** Start PAGE EXCERPT **
I am experimenting with the Curation System. I have written a task to
crawl a collection/community and identify specific items that are exception
cases (restricted items, multiple bitstreams, non-standard bitstream type).
https://gist.github.com/terrywbrady/24f6ddf24d9026149aff
The process is working well for me, but I encounter memory/heap/garbage
collection exceptions when I attempt to process my largest collection.
That collection contains 150,000 items.
I have discovered that I need to crank up the memory and turn on
incremental garbage collection in order to get the process to complete.
export JAVA_OPTS="-Xmx3000m -Xincgc"
Since I am simply processing items in a read-only fashion, I am surprised
that I have needed these settings in order to process my collection. Can
you recommend a more efficient way to traverse the collection and the items?
CONTEXT INITIALIZATION
I attempted to set the READ_ONLY option to prevent result caching.
Context context = new Context(Context.READ_ONLY);
ITEM TRAVERSAL
ItemIterator iter = ((Collection)dso).getAllItems();
while (iter.hasNext())
** End PAGE EXCERPT **
** Start DATA BLOCK **
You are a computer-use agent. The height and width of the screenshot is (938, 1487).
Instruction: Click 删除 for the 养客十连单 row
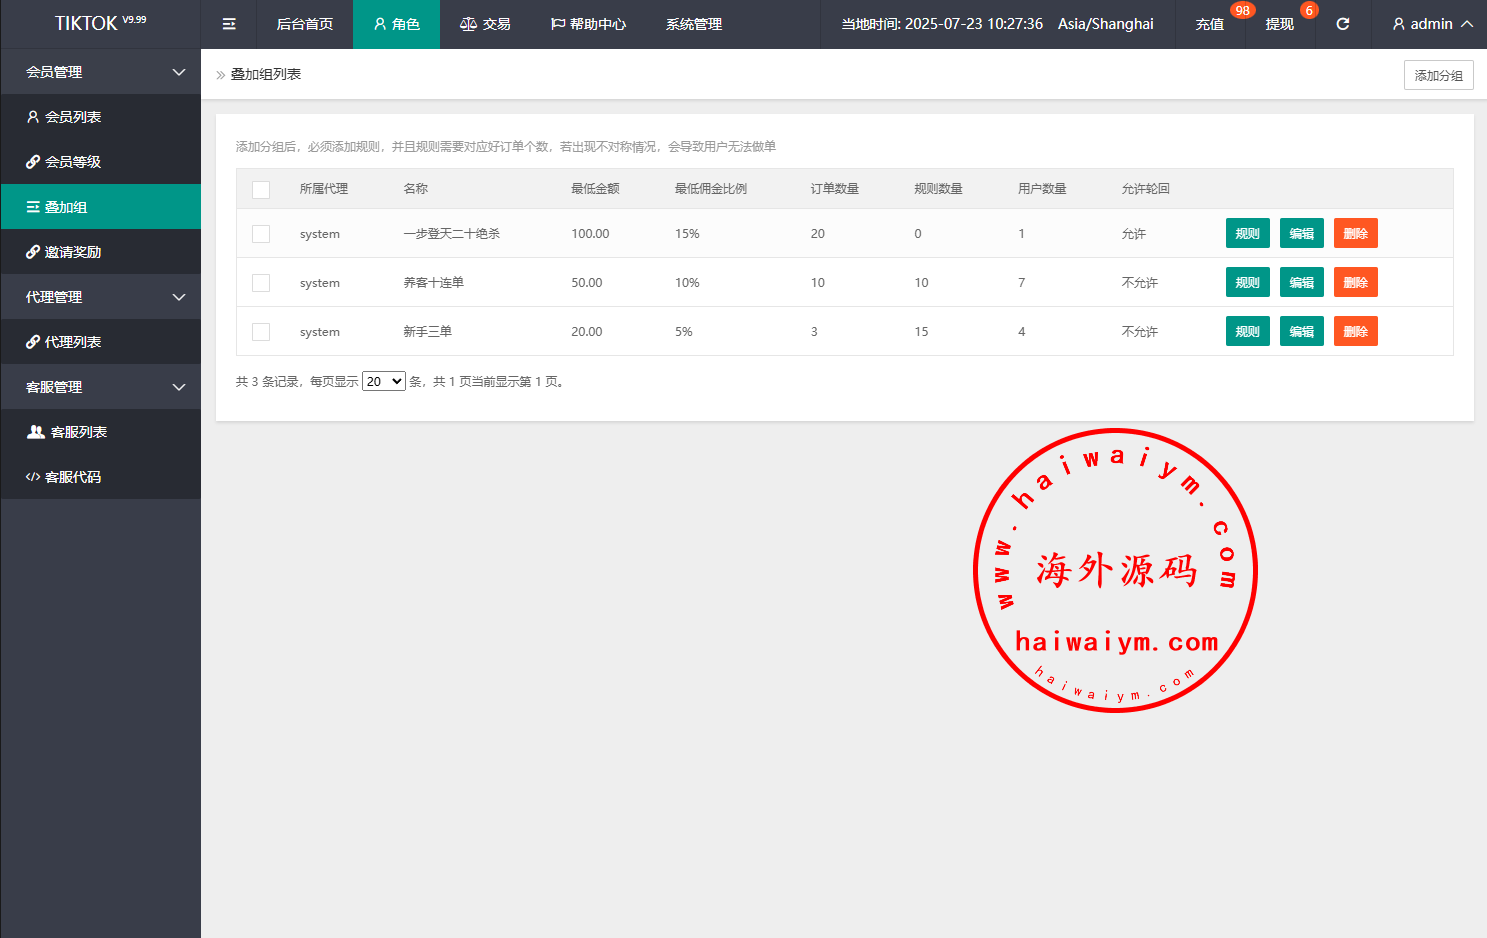point(1355,283)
** End DATA BLOCK **
TASK SET »
a - In the Curation System post, how many items are in the largest collection?
b - Carry the Curation System post forward from its final line of code.

TASK-BY-TASK OUTPUTS »
a - 150,000 items.

b -
{
performObject(iter.next());
}
iter.close();
ITEM ACCESS CHECK
if (!AuthorizeManager.authorizeActionBoolean(context, item,
Constants.READ, false)) {
BUNDLE/BITSTREAM TRAVERSAL
boolean hasAnon = true;
for (Bundle bundle : item.getBundles("ORIGINAL")) {
for (Bitstream bs : bundle.getBitstreams()) {
count++;
String type = bs.getFormat().getMIMEType();
if (isStandardMimeType(type)) {
} else {
errtype = type;
unsuppType++;
}
hasAnon = hasAnon &&
AuthorizeManager.authorizeActionBoolean(context, bs, Constants.READ, false);
}
}
Does this sound like an issue that should be submitted as a bug report?
I am running DSpace 4.2.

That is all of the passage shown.